AI governance and model risk management for financial compliance
Solytics Partners builds a modular platform stack for AI governance, model risk, and financial crime compliance at regulated institutions. The tech foundation—Python, Kotlin, GCP (Kubernetes, Cloud Run, Cloud SQL), TensorFlow, PyTorch, Elasticsearch, RabbitMQ—reflects a data-heavy, ML-first architecture designed for real-time monitoring and regulatory auditability. Active hiring in engineering and product (accelerating velocity) aligns with projects around AI inventory dashboards, model monitoring controls, and risk calculation microservices, signaling expansion beyond compliance tooling into operational assurance infrastructure.

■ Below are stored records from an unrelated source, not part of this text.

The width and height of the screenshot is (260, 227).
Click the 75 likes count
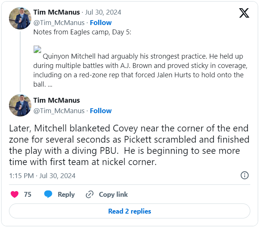point(28,195)
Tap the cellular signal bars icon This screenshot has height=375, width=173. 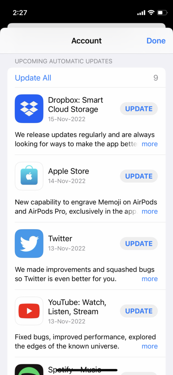pyautogui.click(x=142, y=13)
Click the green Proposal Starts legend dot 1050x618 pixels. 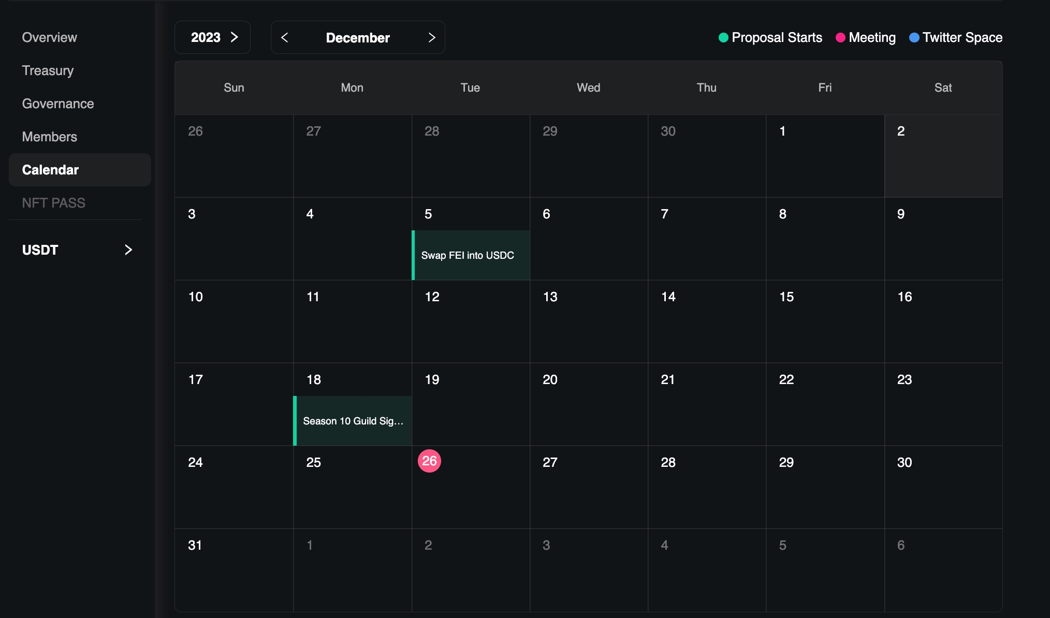pyautogui.click(x=723, y=38)
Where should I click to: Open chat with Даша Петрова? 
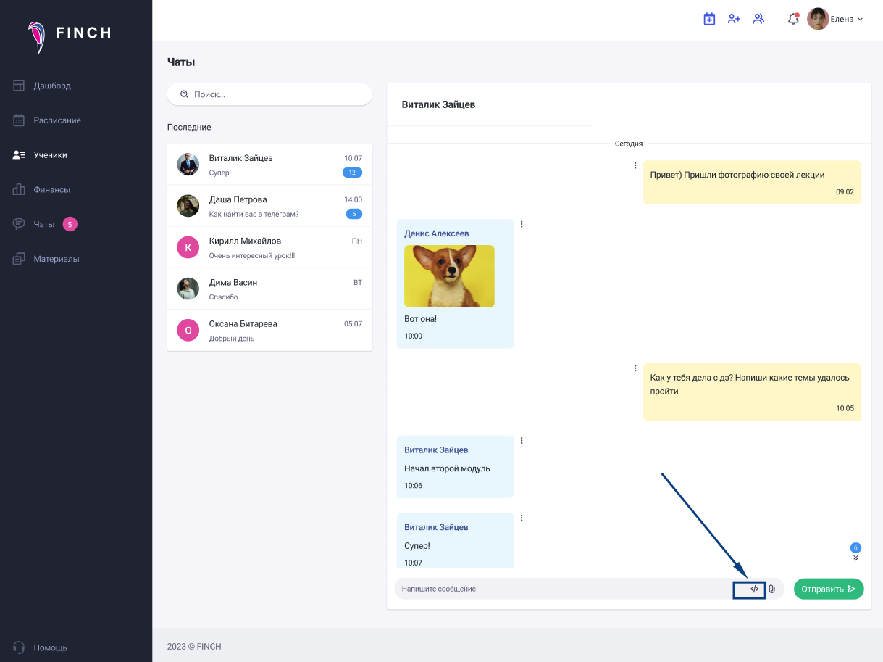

Solytics Partners is a RegTech and AI solutions firm serving financial institutions across risk management, regulatory compliance, and AI governance. The company operates a portfolio of integrated platforms—NIMBUS Uno, MRM Vault, MoDeVa, SAMS, EMoT, ATOMS, and others—designed to unify AI governance, model risk management, financial crime screening, and trade surveillance into end-to-end workflows. Headquartered in New York with 201–500 employees, the firm is addressing core pain points in model lifecycle management, data lineage traceability, and compliance with evolving global AI and financial regulations. Scale and operational complexity drive a focus on automation of governance workflows and audit-ready evidence generation.
Python, Kotlin, GCP (Kubernetes, Cloud Run, Cloud SQL), TensorFlow, PyTorch, Elasticsearch, RabbitMQ, Redis, PostgreSQL, and React. The stack emphasizes ML frameworks, container orchestration, and real-time data streaming for compliance and risk monitoring.
Current projects include AI inventory dashboards, model monitoring controls, market risk and FRTB calculation microservices, risk engines for VaR and expected shortfall, and regulatory reporting solutions. Focus is on automation of governance workflows and data lineage traceability.
Solytics Partners's technology stack, projects, and hiring signals are inferred from public hiring and company data — career pages, public listings, and company web presence — then clustered and de-duplicated. Figures are estimates that refresh over time. Read our full methodology →
This is not an official vendor or customer list. It is a technology-adoption signal inferred from public data, intended for B2B research.